Там все живут и чувствуют во сне,
Стоят, сидят с закрытыми глазами,
Проходят в беспредельной тишине.
Узоры крыш немыми голосами
О чем-то позабытом говорят,
Роса мерцает бледными слезами.
Седые травы блеском их горят,
И темные деревья, холодея,
Раскинулись в неумолимый ряд.
От города до города, желтея,
Идут пути, и стройные стволы
Стоят, как бы простором их владея.
Все сковано в застывшем царстве мглы,
Печальной сказкой выстроились зданья,
Как западни – их темные углы.
В стране, где спят восторги и страданья,
Бывает праздник жертвы раз в году,
Без слов, как здесь вне слова все мечтанья.
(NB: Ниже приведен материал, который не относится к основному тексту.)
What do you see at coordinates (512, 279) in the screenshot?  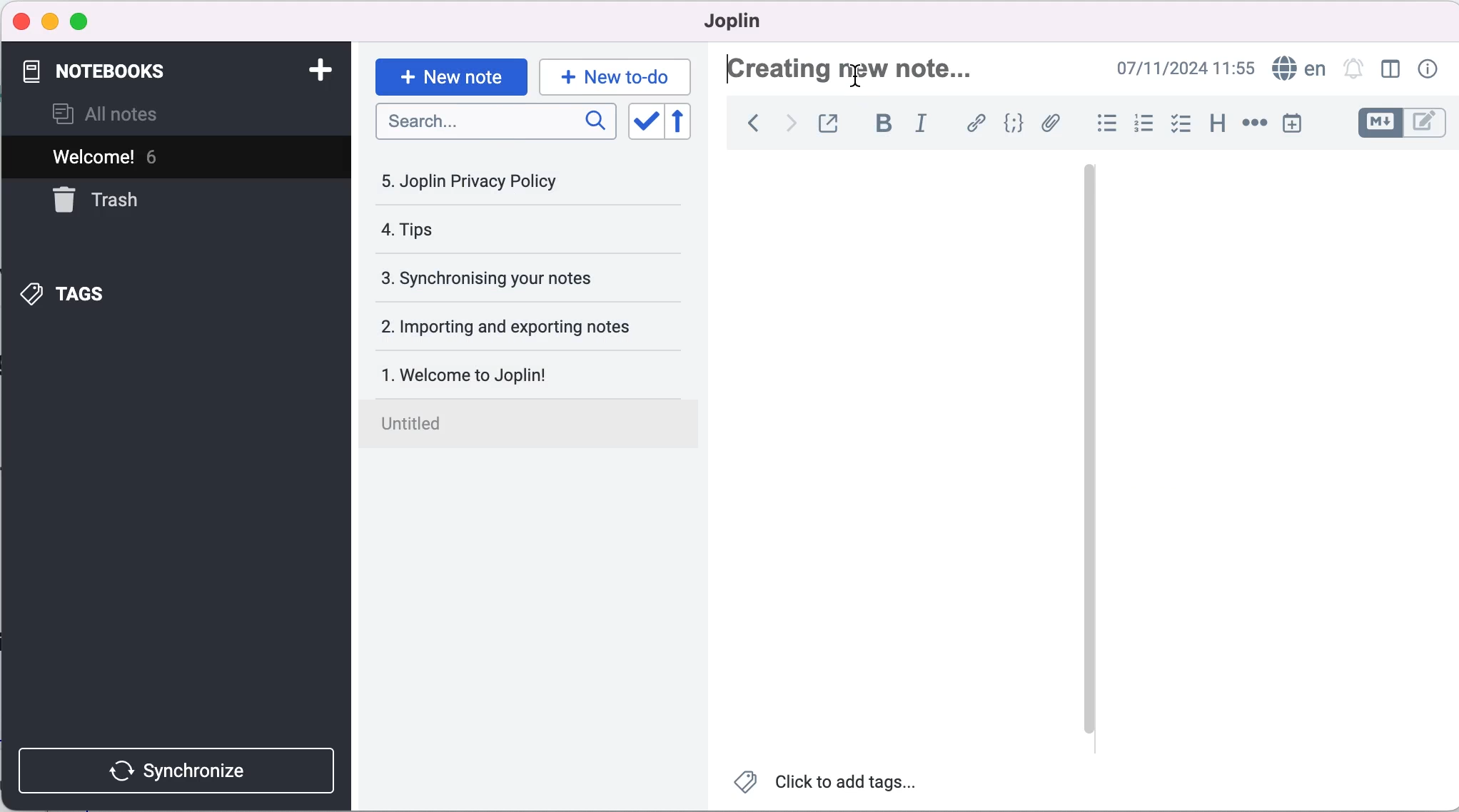 I see `synchronising your notes` at bounding box center [512, 279].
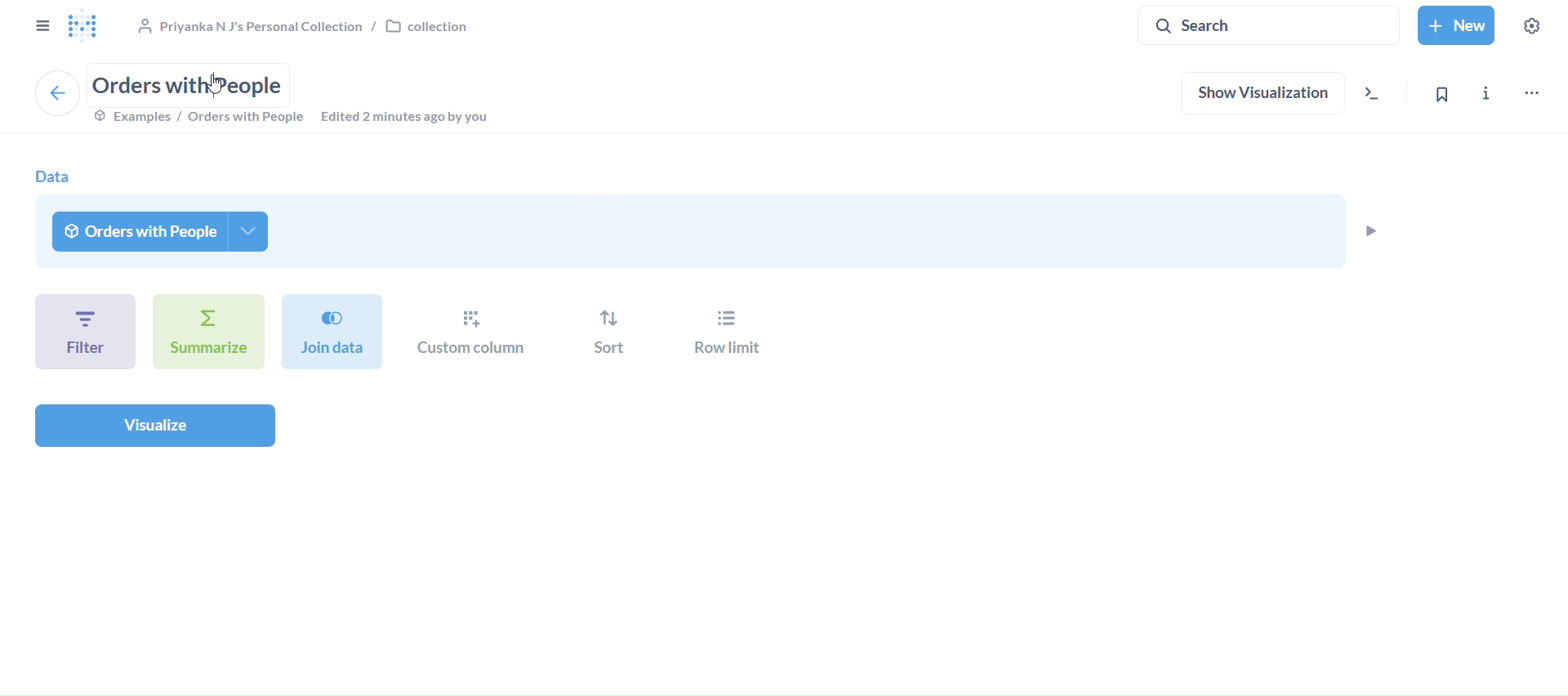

Чтоб отвратить жестокую беду,
Чтобы отвергнуть ужас пробужденья,
Чтоб быть, как прежде, в мертвенном чаду.
На ровном поле, где сошлись владенья
Различно-спящих мирных городов,
Растут толпою люди-привиденья.
Они встают безбрежностью голов,
С поникшими, как травы, волосами,
И мысленный как будто слышат зов.
Они глядят – закрытыми глазами,
Сквозь тонкую преграду бледных век
Ждет избранный немыми голосами.
И вот выходит демон-человек,
Взмахнул над изумленным глыбой стали,
И голову безгласную отсек.
И тени головами закачали
Семь темных духов к трупу подошли,
И кровь его в кадильницы собрали.
И вдоль путей, лоснящихся в пыли,
Забывшие о пытке яркой боли,
Виденья сонмы дымных свеч зажгли.
Семь темных духов ходят в темном поле,
Кадильницами черными кропят,
Во имя снов, молчанья, и неволи.
Деревья смотрят, выстроившись в ряд,
На целый год закляты сновиденья,
Вкруг жертвы их – светильники горят.
Потухли Отдалилось пробужденье.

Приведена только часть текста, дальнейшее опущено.